If a receiving process calls tpsign() to register a digital signature request after receiving the message buffer, tpenvelope() reports the status of the registration as TPSIGN_PENDING. Similarly, if a receiving process calls tpseal() to register an encryption (seal) request after receiving the message buffer, tpenvelope() reports the status of the registration as TPSEAL_PENDING.
If a receiving process modifies the content of a signed message buffer after receiving it, the attached signatures are no longer valid. As a result, tpenvelope() cannot verify the signatures, and reports a signature status of TPSIGN_TAMPERED_MESSAGE.

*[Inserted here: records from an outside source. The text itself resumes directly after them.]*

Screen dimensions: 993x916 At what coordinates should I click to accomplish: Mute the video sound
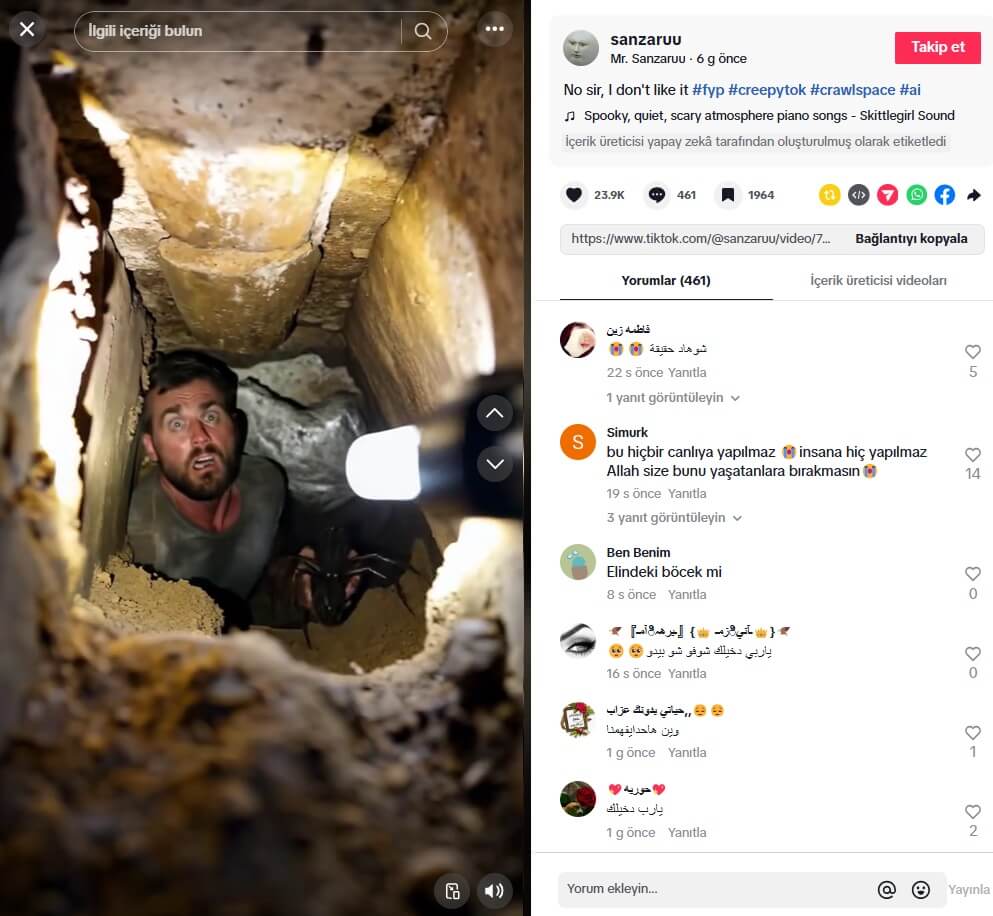pos(494,890)
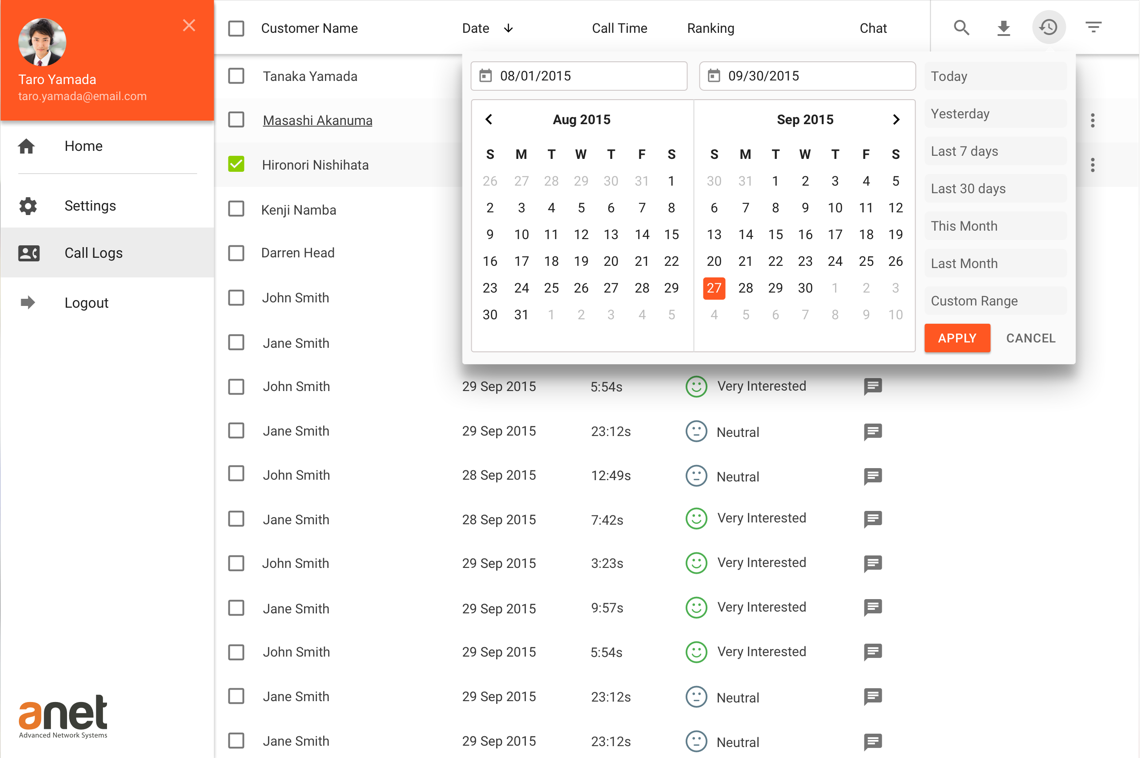Click the three-dot menu for Masashi Akanuma
This screenshot has width=1140, height=758.
pyautogui.click(x=1092, y=121)
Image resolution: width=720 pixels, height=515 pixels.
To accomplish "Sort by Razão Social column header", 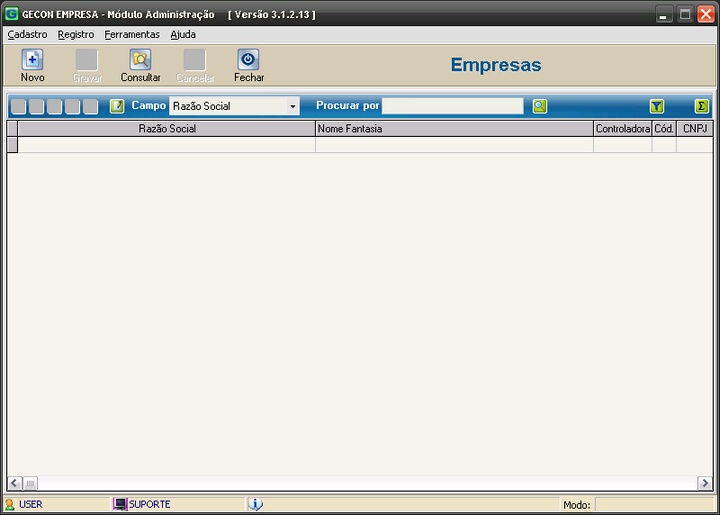I will pos(167,129).
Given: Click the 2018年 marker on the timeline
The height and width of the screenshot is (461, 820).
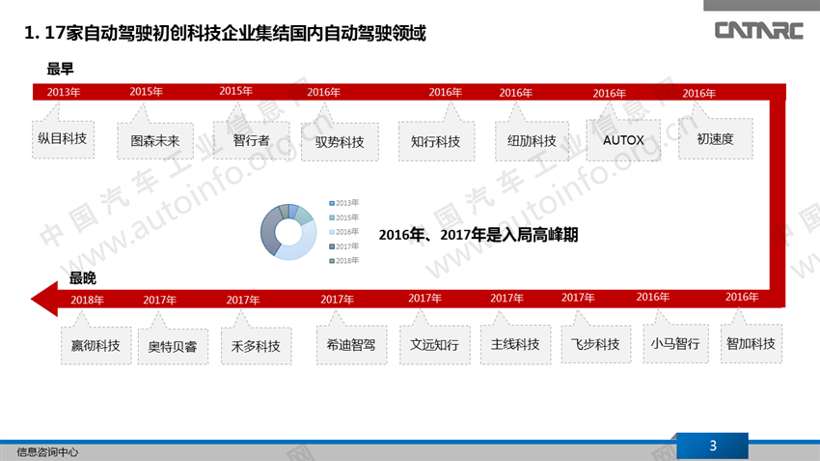Looking at the screenshot, I should (x=88, y=299).
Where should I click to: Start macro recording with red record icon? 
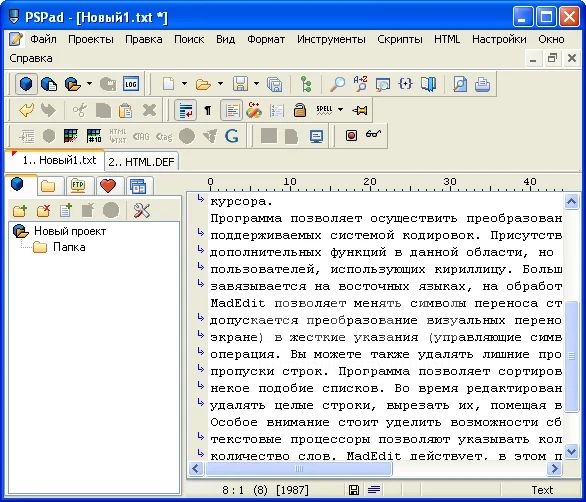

Understanding the Composite Signature Status
For a message buffer with multiple digital signatures, the public key software calls an internal function equivalent to tpenvelope() to examine the state of each digital signature. Then, by observing certain rules, the public key software forms a composite signature status. The rules for forming a composite signature status are shown in Table 3‑4.
 
Any incoming message buffer without a composite signature status of TPSIGN_OK or TPSIGN_UNKNOWN is discarded as if it were never received. If the SIGNATURE_REQUIRED parameter is set to Y (yes) in the ATMI application’s UBBCONFIG file, then any incoming message buffer without a composite signature status of TPSIGN_OK is discarded as if it were never received. See “Enforcing the Signature Policy for Incoming Messages” on page 2‑50 for more detail.
An exception to the handling of signed message buffers described in the previous paragraph is the tpimport(3c) function. The tpimport(3c) function delivers an incoming message buffer regardless of the composite signature status.
Example Code for tpenvelope
Listing 3‑14 shows how to use tpenvelope() to examine the digital signature and encryption information associated with a message buffer.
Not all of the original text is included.